Nancy was always so kind to me: a first-call pastor with often no clue what to do or how to minister, a mom with a 1-year-old son and no family in the state. I remember when she and her husband brought us dinner: not just a main course but dessert, and sides, and he gallantly walked up our treacherous stairs and over the ill-placed baby gate, striking his foot, suffering and still giving, still loving, bolstered by her love.
She was always grateful to me: kind beyond measure when we prayed by his bed in hospice. She didn't know that as I ministered to her, she ministered to me. Sharing stories of youth. Of sewing with her mother in Wisconsin. Of children near and far. Of hardship and a steadily beating love and faith, that climbed theological heights as it endured and blossomed and resurrected time after time after time.
So perhaps when I left that church, heading to Southern California, far away from the blustery Chicago winter, I needed her. A reminder that I could be Pastor. That's when I saw her, perhaps, standing in her Sunday best, outside the adult education room. When I thought I saw her, I know now that maybe for a moment I did, though she was not physically there.
***
Nancy is not the only one. Since leaving that beautiful, beaming California church where I grew and loved and our family became 4, I see people again from that church. Often I think I see Diane.
A person too with great love and quiet grace. The truth is that even in a large church, as our California church was, there are still a small number of individuals who keep things going, and that was Diane. Serving meals at funerals. Cleaning up after retreats. Sorting food at the food shelf. There almost without being asked. A dignity and love. An ineffable quality of peace: not a veneer of Orange County glamour but a lasting echo of resilience, perhaps a quality only earned in later years: something I needed and admired as a young mom in my 30s.
Diane I thought I saw at Target. Jennie I thought I saw at church. Another Diane I brushed up against in the grocery store. Sometimes it's men as well though it often seems to be women, women I admired, women I loved, always from church, always with faith as a rock of their lives, despite inevitable loss, grief, and everyday struggle.
***
Sunday is All Saints Sunday in the church, the day we remember the saints of the congregation - the saints of the world. If you're Catholic you have and know many saints. For others of us the term is more ambiguous, though generally you think of those who have died.
I don't think that's wrong. On All Saints Sunday I light a candle for my family members who have died. I grieve, and I give thanks for them and pray for their eternal peace and presence with Jesus.
Still, All Saints is not only for the dead. In his letters to the churches, the Apostle Paul - and other letter writers in the New Testament - wrote to the saints. Writing to the Romans and the Corinthians, Paul says they are "called to be saints," putting sainthood in the category of something we strive for as we live, not merely something we attain as we die.
I like this idea of living saints.
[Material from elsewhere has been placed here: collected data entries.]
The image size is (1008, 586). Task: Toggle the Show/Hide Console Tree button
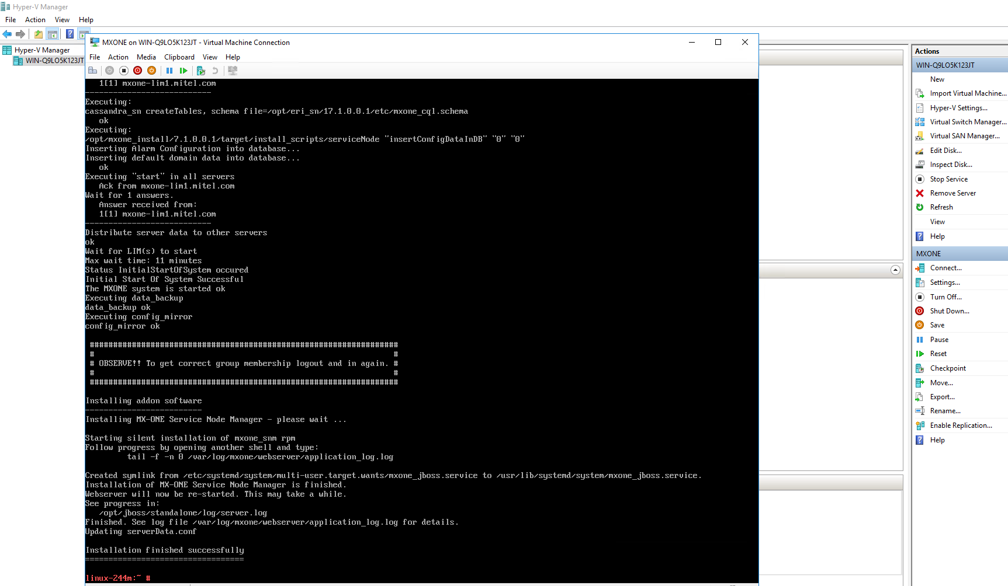pos(53,34)
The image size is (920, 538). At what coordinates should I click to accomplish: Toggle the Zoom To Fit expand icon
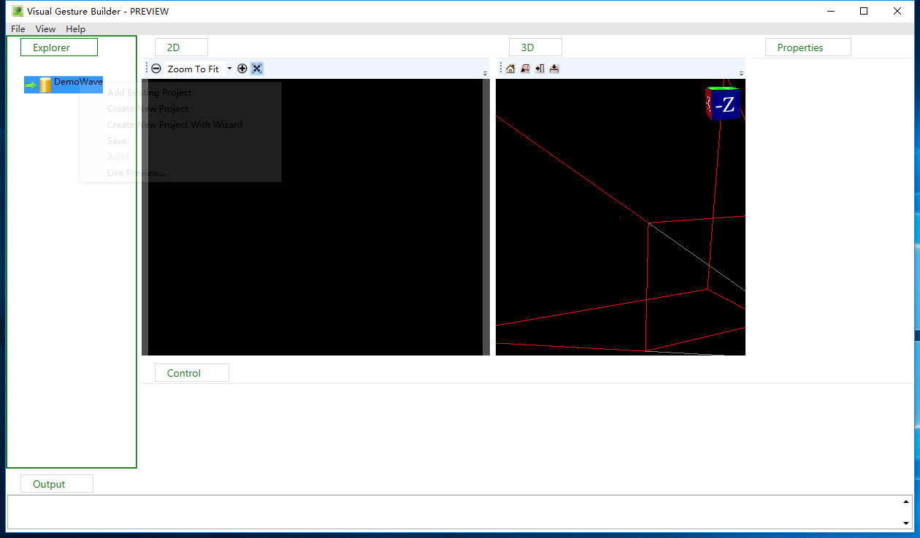coord(257,68)
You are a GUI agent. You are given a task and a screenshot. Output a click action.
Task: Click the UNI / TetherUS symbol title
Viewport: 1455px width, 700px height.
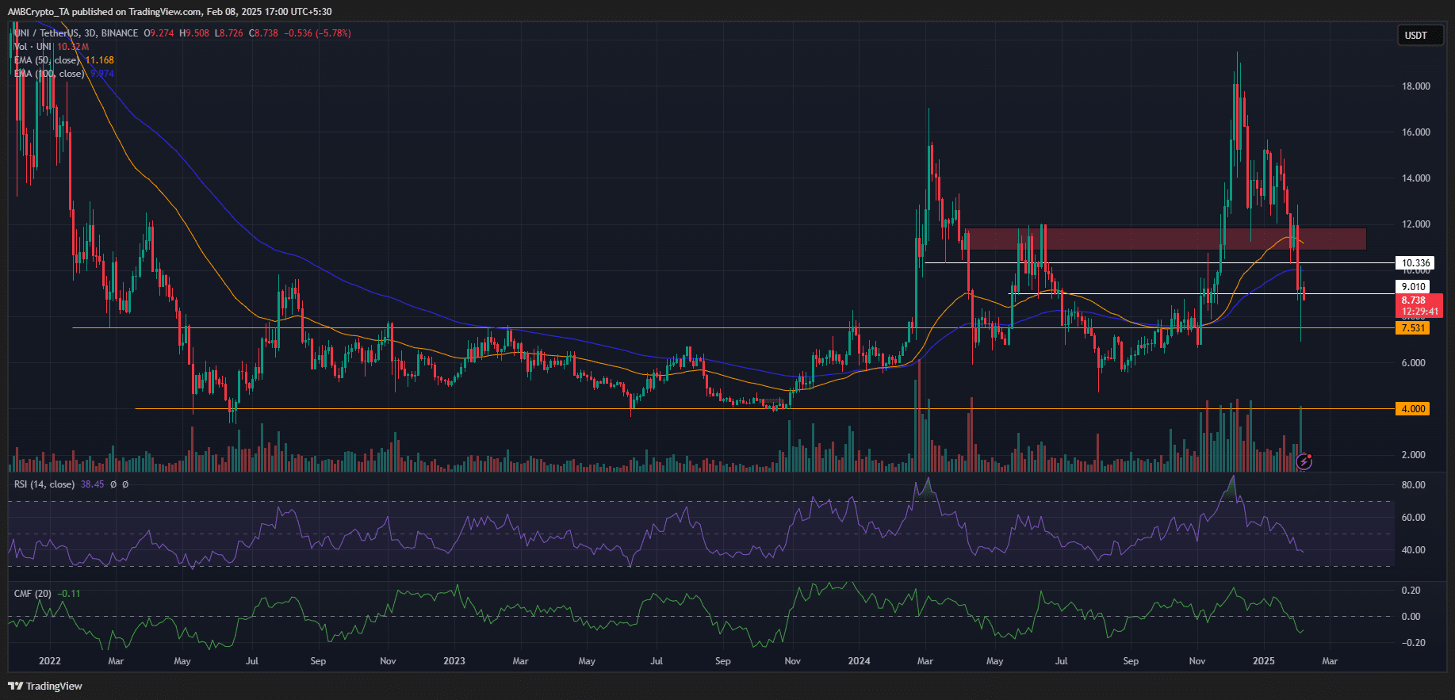(76, 33)
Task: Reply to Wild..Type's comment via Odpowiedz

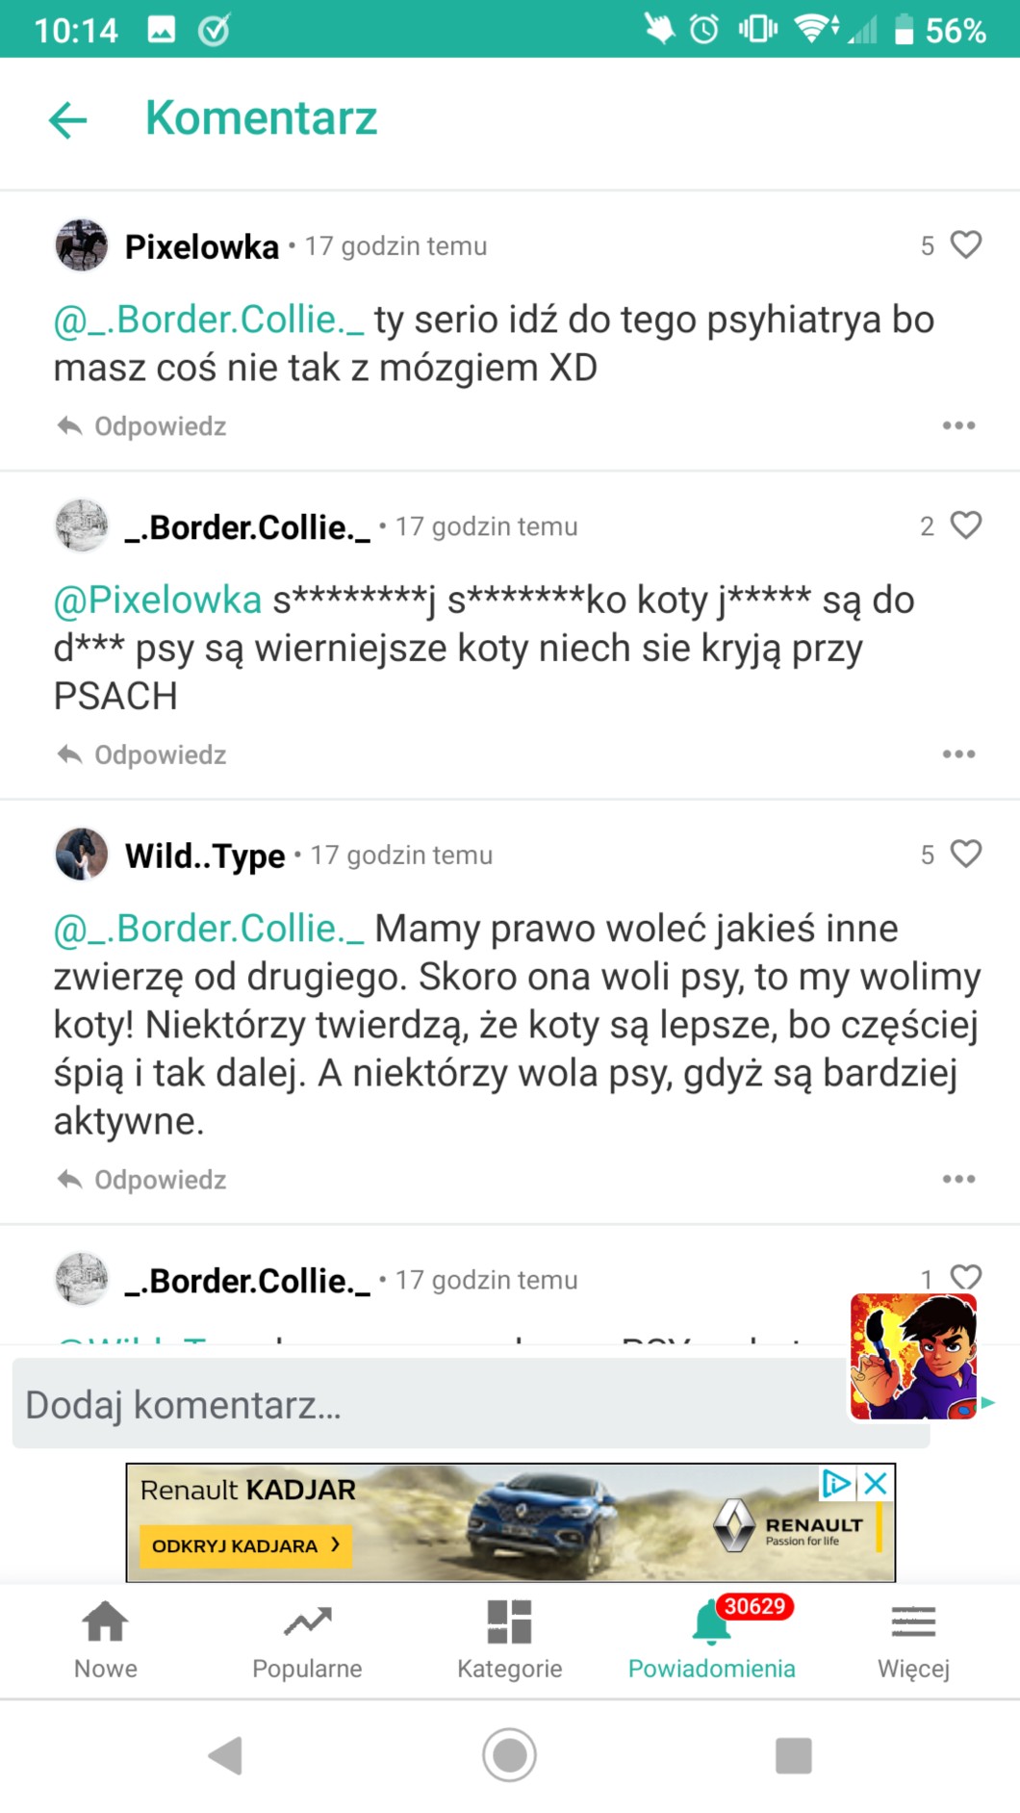Action: pyautogui.click(x=142, y=1180)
I think that's why I see these women, or think I see them, at church or at Target or walking down the street. I think saints - living saints - are part of the presence of God and the Holy Spirit that goes with you in your life.
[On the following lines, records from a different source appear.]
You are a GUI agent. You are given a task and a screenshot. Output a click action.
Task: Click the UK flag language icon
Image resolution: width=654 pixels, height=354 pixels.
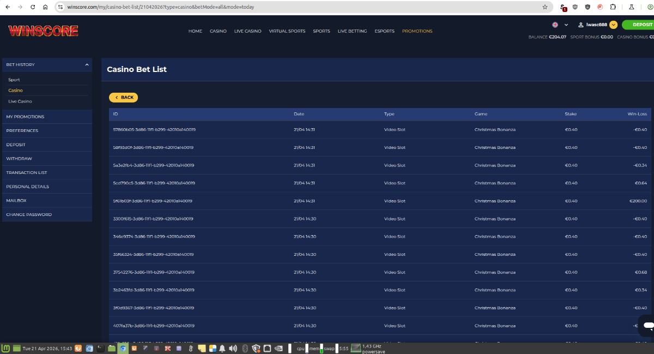tap(555, 25)

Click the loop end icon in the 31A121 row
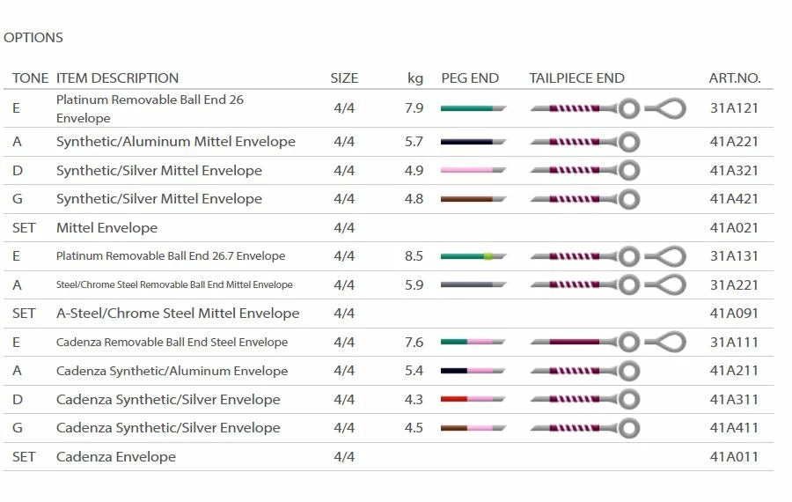tap(665, 108)
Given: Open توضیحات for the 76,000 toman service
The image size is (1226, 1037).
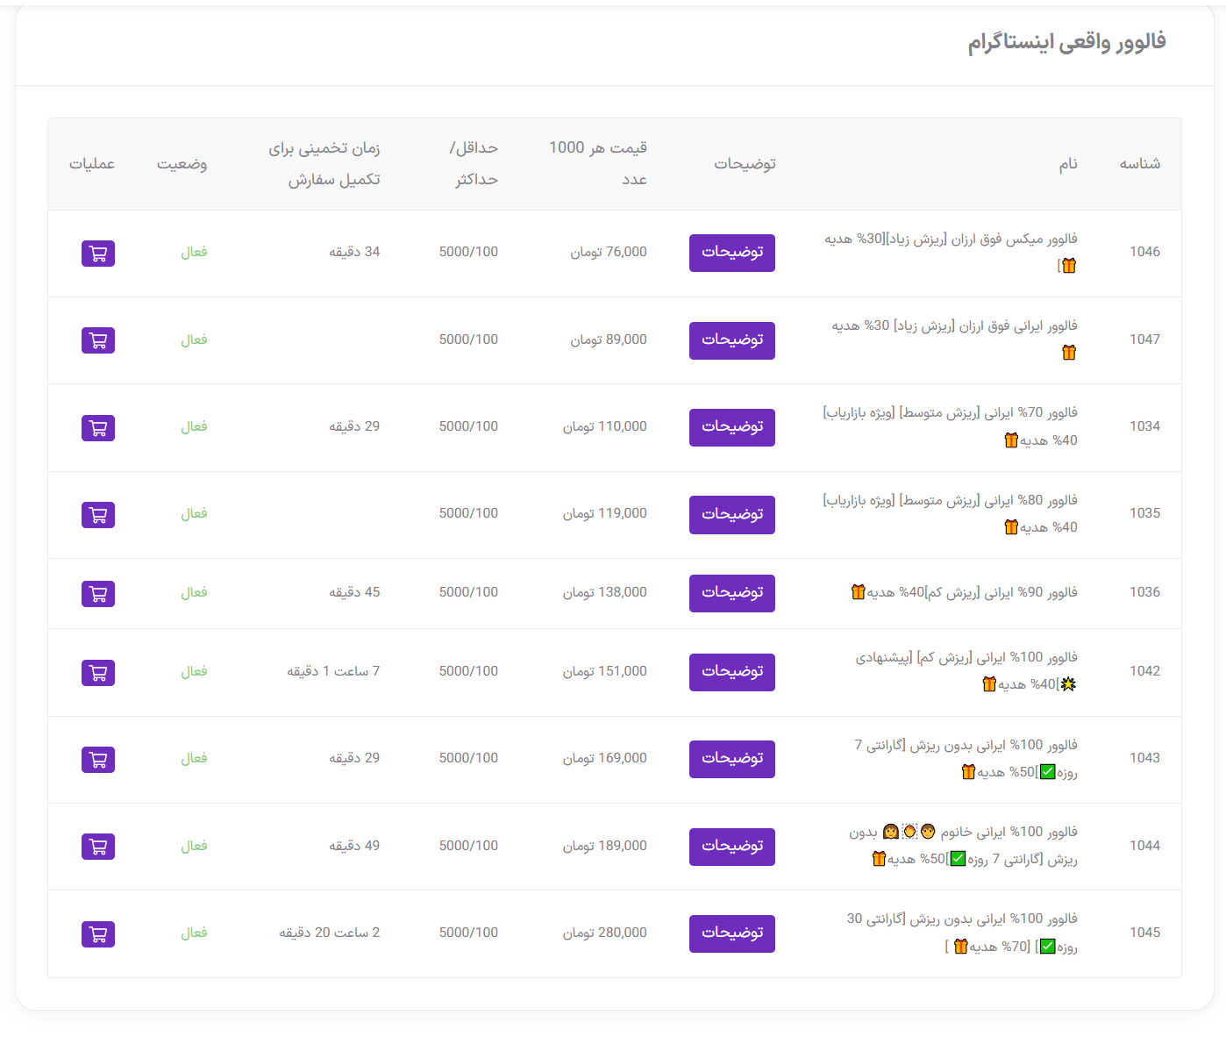Looking at the screenshot, I should pos(732,253).
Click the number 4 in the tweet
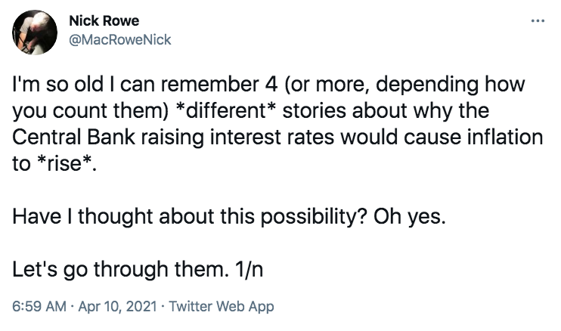This screenshot has width=561, height=331. [271, 85]
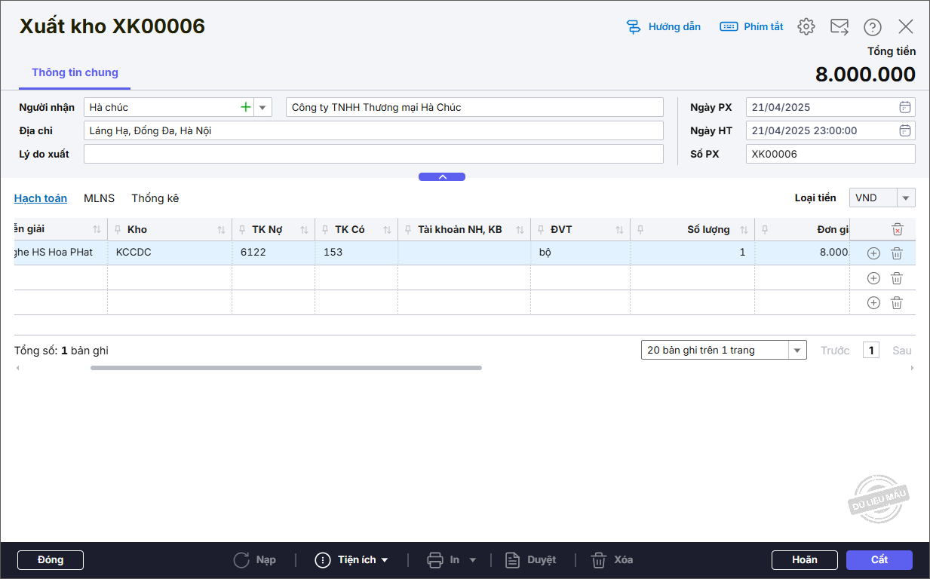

I like it because I've left many places, many churches, many people who I've loved, and I like to think that part of each of them comes with me, by the power of the Holy Spirit. This All Saints Day, I think God is reminding me by putting them viscerally in my path - so that I can't ignore all the incredible ways God has been present in my life through other people, through the saints of Chicago and Orange County, and Las Vegas and Florida and San Francisco and Kansas City.
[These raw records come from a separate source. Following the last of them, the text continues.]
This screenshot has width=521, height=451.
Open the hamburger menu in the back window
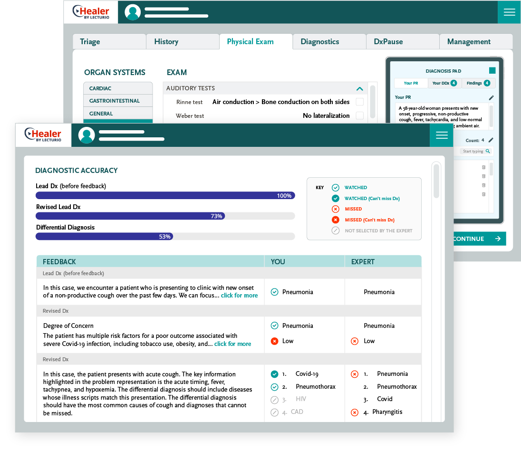pyautogui.click(x=509, y=12)
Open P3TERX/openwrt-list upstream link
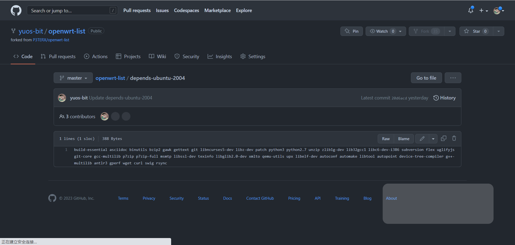 51,40
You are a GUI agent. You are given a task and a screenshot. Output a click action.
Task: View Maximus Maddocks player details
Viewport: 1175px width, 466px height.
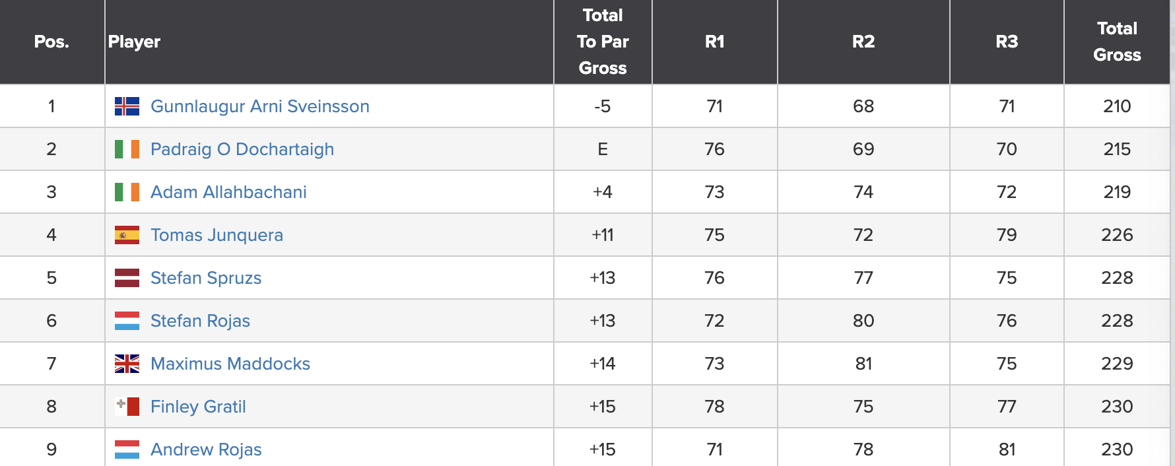click(x=230, y=364)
Saints are a reminder to me that God is not only present with us ambiguously, through the wind or the silence or the sound of worship. Saints remind us that God is present in people. God became incarnate - became present - in humanity through the incarnation of Jesus Christ. After Jesus' resurrection, by the power of the Holy Spirit, that gift of incarnation happens, incompletely, again in the saints who we meet. And don't get me wrong, you all have a bit of saint in you, even you - though perhaps from what I've seen it can especially grow and blossom as you get older, if it is not diminished by bitterness or fear.
We do saints a disservice when we force them to be canonized, silenced, only accessible to us from beyond the grave. Saints are more complex than that. They are not only male or female or black or white or North American or Middle Eastern or Asian or Australian or European or South American or African. Saints are the people in your life who God sends with you, by the power of the Holy Spirit, to remind you of God's presence.
Even if they aren't physically with you, you might see them from time to time. I know I do.
For all the Saints. Especially Nancy. And Diane. And Diane. And Jennie. And Irma. And Barbara. And many, many, many, more.
The other night it was at Target, rushing to grab a bunch of bananas for a preschool Halloween party the night before Halloween.
I thought I saw her. Standing in the distance, rushing through the doors with a dignified wool coat and peaceful gaze amidst the candy crush.
Looking closer it wasn't her after all. Another woman who looked a bit like her. I was here and she was there.
It used to happen to me at our church in California, where I'd walk through the doors after service and out onto the patio where people drank coffee and ate doughnuts. Surely that was her, chatting with a friend, calmly, quietly, balancing coffee and purse and iced doughnut with grace.
She was always graceful. Grace-filled.
But it wasn't her after all. I was there and she was elsewhere.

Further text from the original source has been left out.